World Bank Reveals Alarming Rise In Poverty

Recent revelations by the World Bank indicate that the removal of fuel subsidies in Nigeria during the first half of 2023 resulted in over four million people sinking into poverty. Urgent action is required to prevent an additional projected 7.1 million Nigerians from falling into poverty by the end of the year.

Sequential Implementation Of Reforms Essential

Renowned economist and Nigeria’s first professor of capital market, Uche Uwaleke, emphasizes the importance of sequenced reforms. The policy document developed by the Policy Advisory Council, led by distinguished Senator Tokunbo Abiru and supported by KPMG, outlines the need for a gradual approach. The initial phase involves announcing the intention to remove subsidies, followed by implementing non-cash palliatives, increasing refined capacity through strategic partnerships, and finally, effecting the complete removal of fuel subsidies.

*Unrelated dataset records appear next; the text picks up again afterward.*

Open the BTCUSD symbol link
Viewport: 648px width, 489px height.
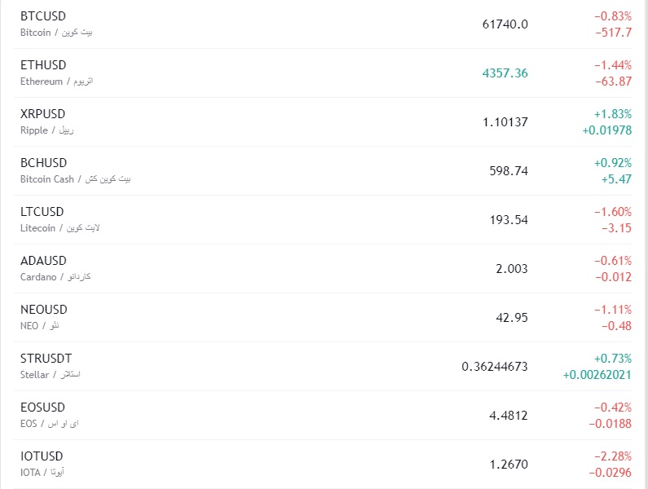tap(43, 16)
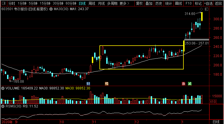The height and width of the screenshot is (124, 224).
Task: Switch to the 分时 intraday tab
Action: (11, 4)
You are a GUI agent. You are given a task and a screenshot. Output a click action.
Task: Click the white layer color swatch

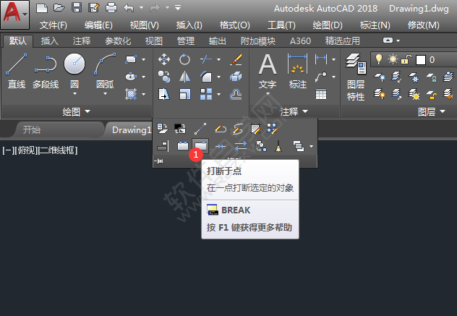421,59
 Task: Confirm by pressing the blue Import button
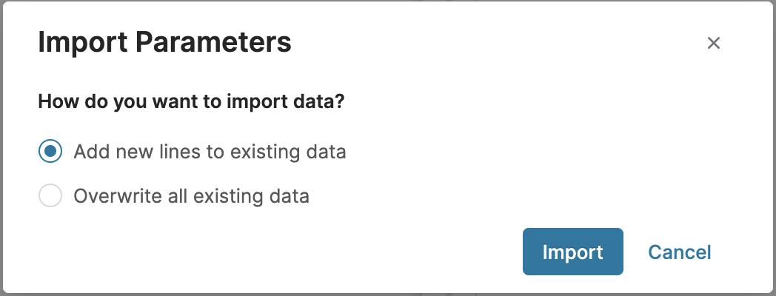[x=572, y=252]
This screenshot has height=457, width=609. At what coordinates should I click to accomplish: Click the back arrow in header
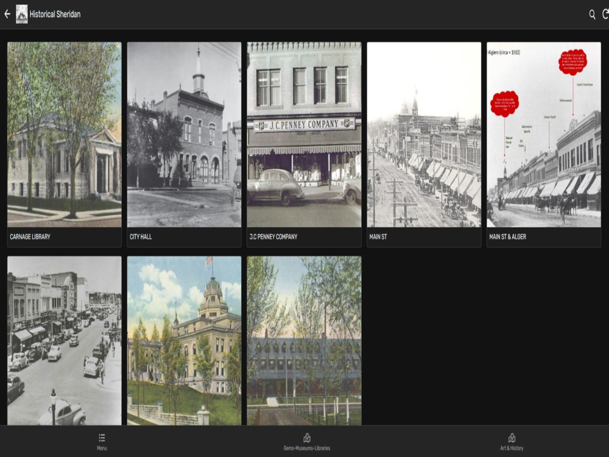[x=7, y=14]
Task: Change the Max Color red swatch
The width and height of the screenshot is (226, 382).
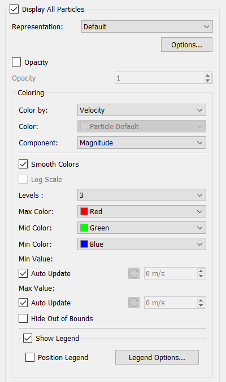Action: coord(84,211)
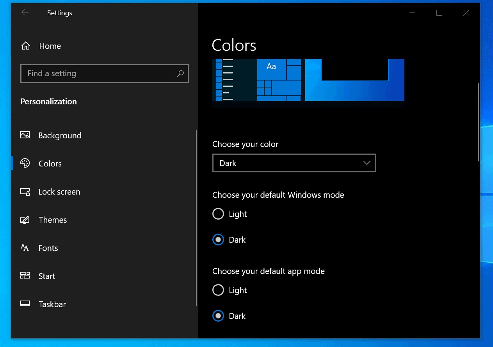Select Light for default Windows mode

pyautogui.click(x=218, y=214)
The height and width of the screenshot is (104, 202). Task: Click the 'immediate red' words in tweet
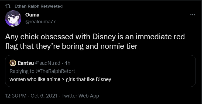[x=160, y=37]
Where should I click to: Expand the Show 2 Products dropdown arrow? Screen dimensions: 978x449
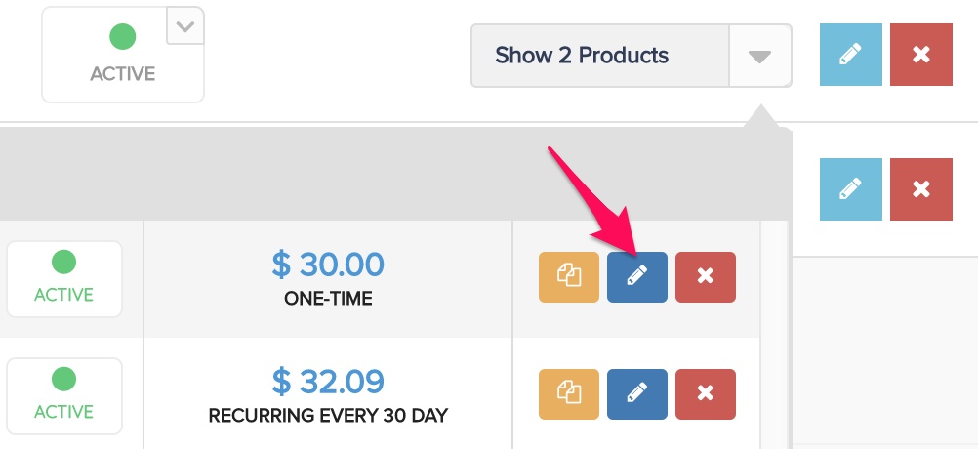760,57
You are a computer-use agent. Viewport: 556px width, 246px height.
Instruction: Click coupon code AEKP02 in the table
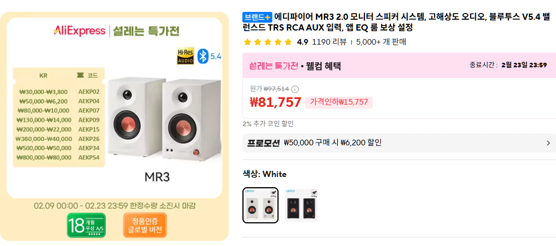89,92
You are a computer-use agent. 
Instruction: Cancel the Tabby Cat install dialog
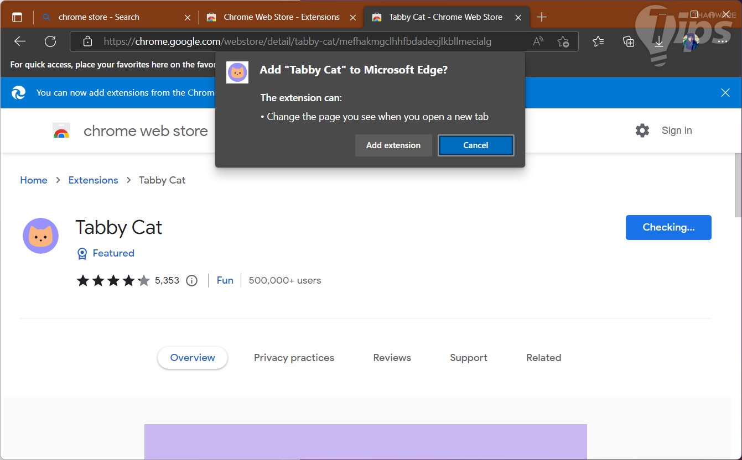(x=475, y=145)
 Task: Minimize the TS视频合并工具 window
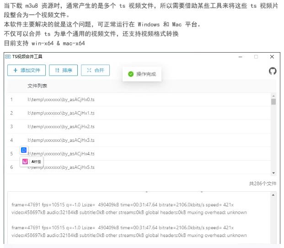coord(241,57)
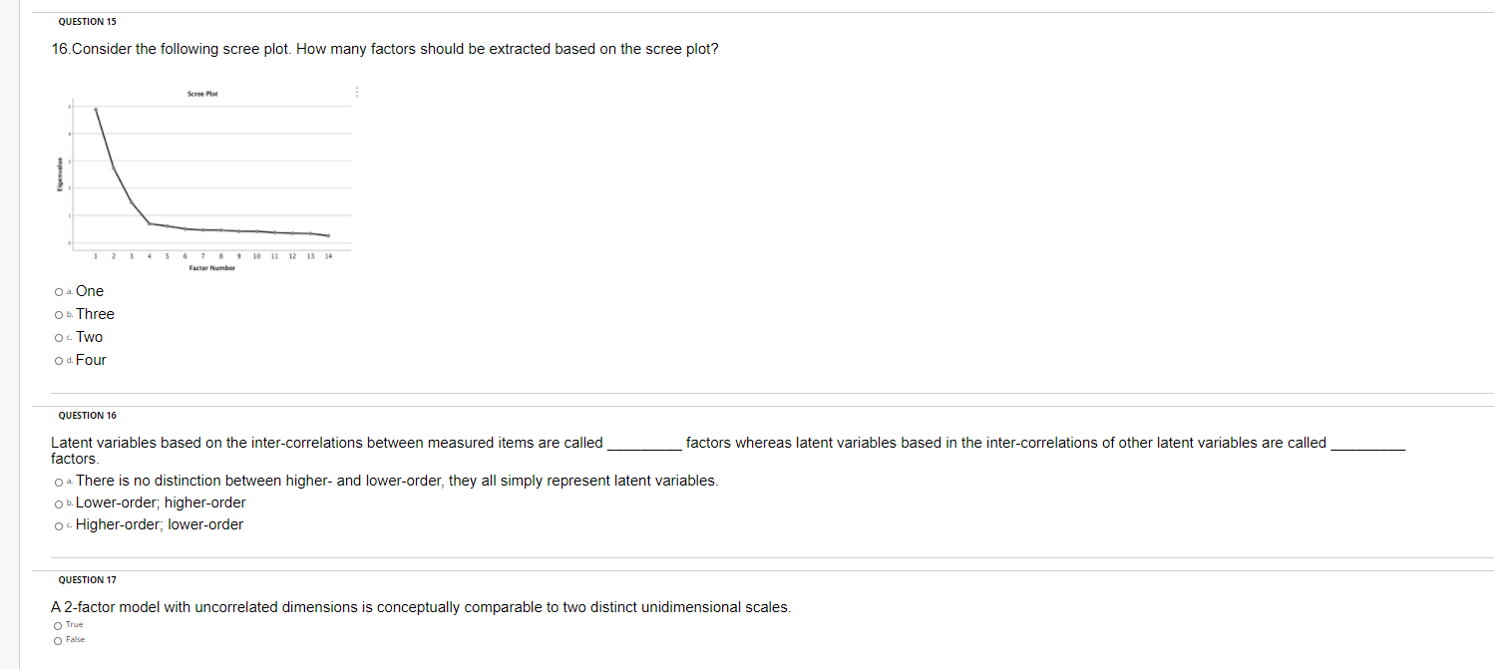Pick answer "Four" for Question 15
The width and height of the screenshot is (1494, 669).
[58, 360]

Monetary Policy Considerations

Professor Uwaleke further highlights the advisory council’s recommendations regarding monetary policy. Before unifying exchange rates, the government should model the economic impact and determine the required quantum of external reserves. The backlog of foreign exchange demand, amounting to approximately $12 billion, along with contingency reserves, must also be considered. Unfortunately, some of these recommended steps were not followed in the current implementation.

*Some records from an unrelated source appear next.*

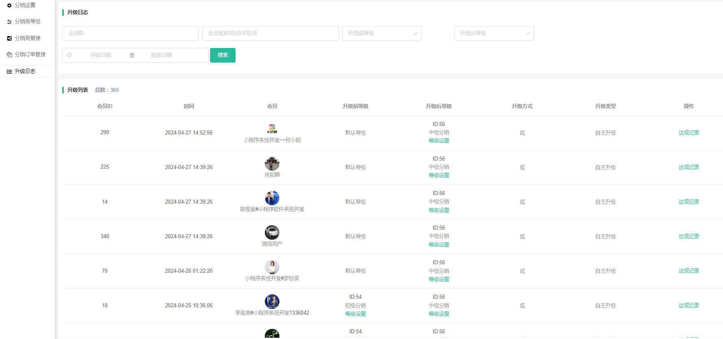Open the 升级前等级 dropdown

pos(382,33)
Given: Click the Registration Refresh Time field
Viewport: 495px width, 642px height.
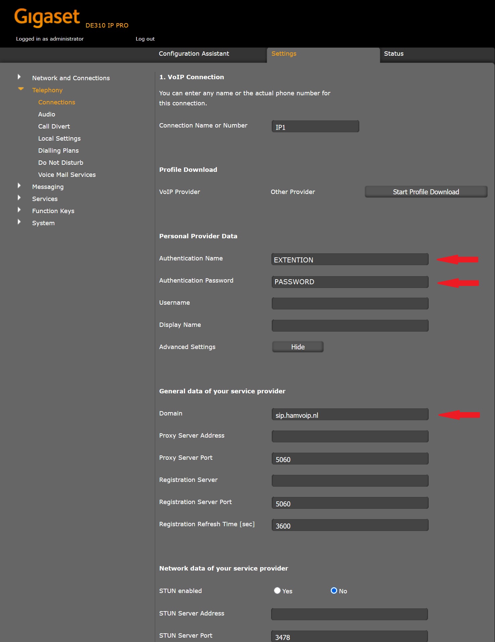Looking at the screenshot, I should coord(350,525).
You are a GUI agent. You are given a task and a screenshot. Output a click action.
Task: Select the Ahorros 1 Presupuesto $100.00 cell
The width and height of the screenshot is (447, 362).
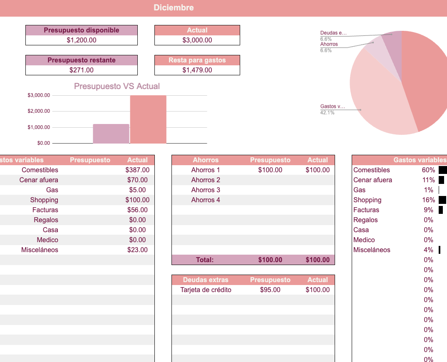270,170
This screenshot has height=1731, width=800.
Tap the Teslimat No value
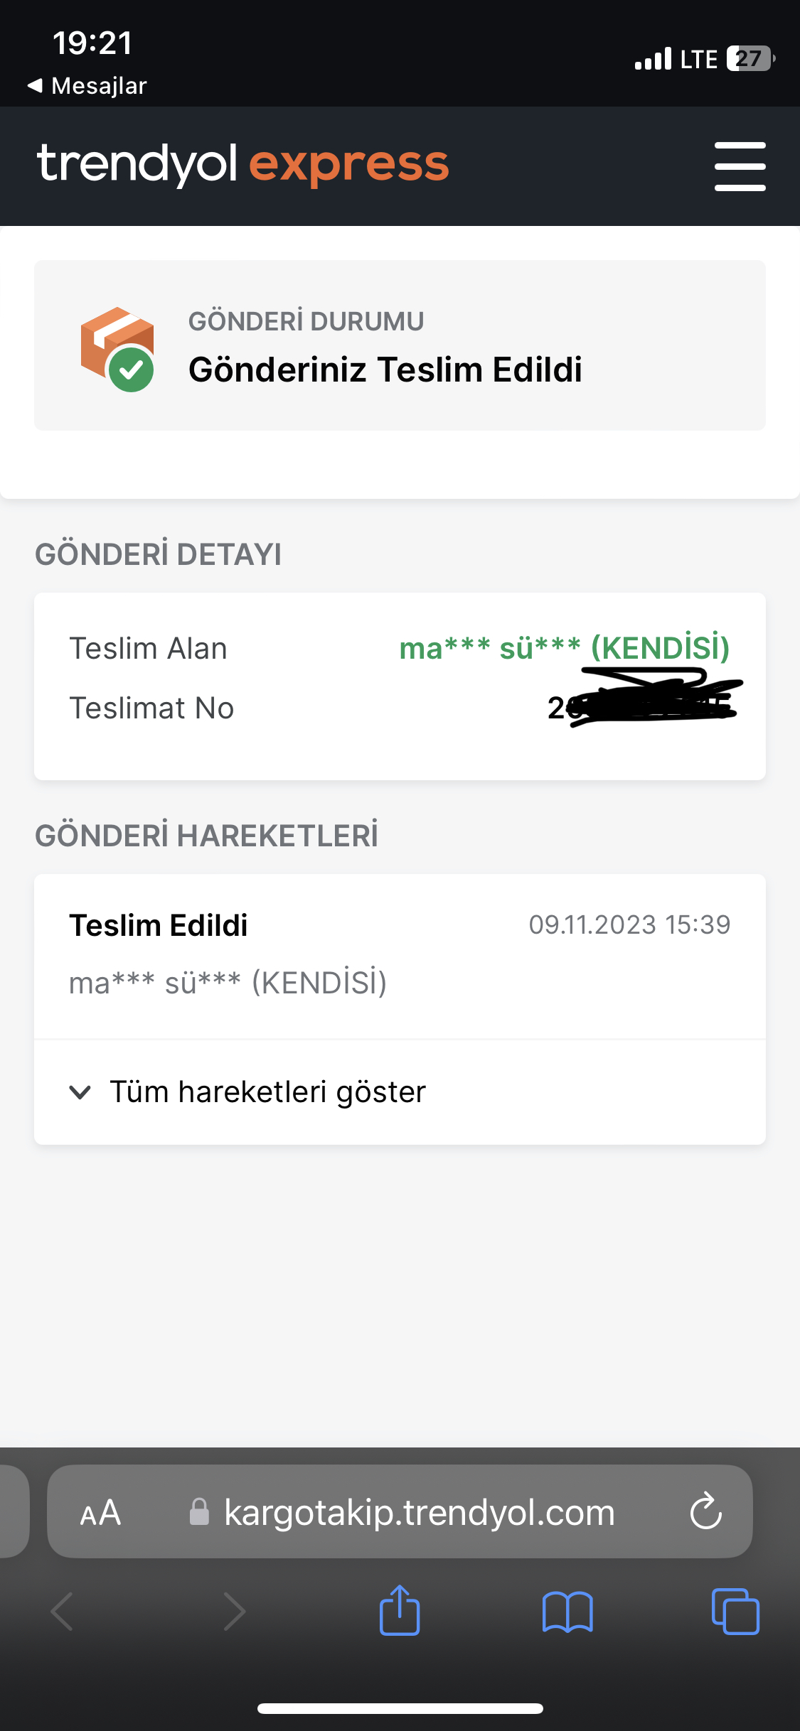tap(639, 707)
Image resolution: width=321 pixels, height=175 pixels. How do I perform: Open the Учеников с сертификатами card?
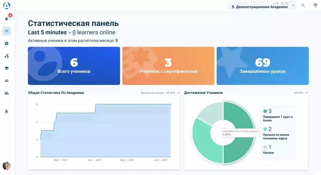pos(168,66)
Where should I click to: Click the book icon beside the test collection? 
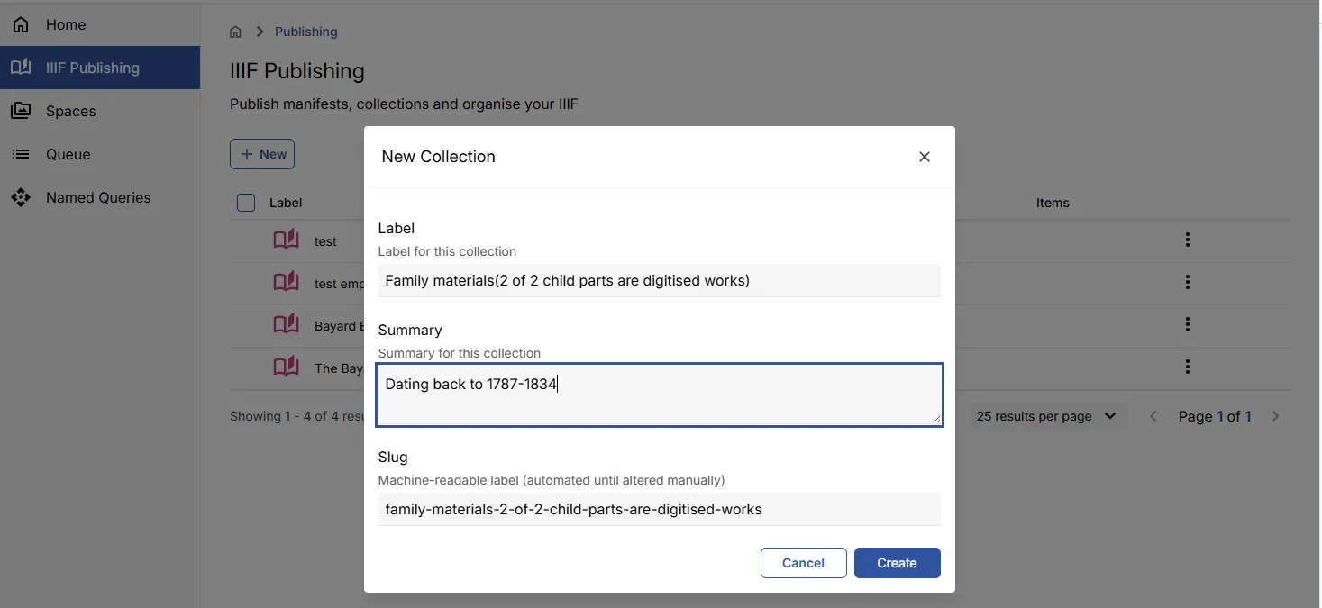(286, 239)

Board Of Economists Expresses Concerns

The Board of Economists echoes the concerns of experts, cautioning against hasty implementation without proper communication on the impact and availability of palliative measures. While acknowledging President Tinubu’s efforts to reform the economy, the board warns that the short-term consequences of these policies could negatively affect the masses and further burden the nation.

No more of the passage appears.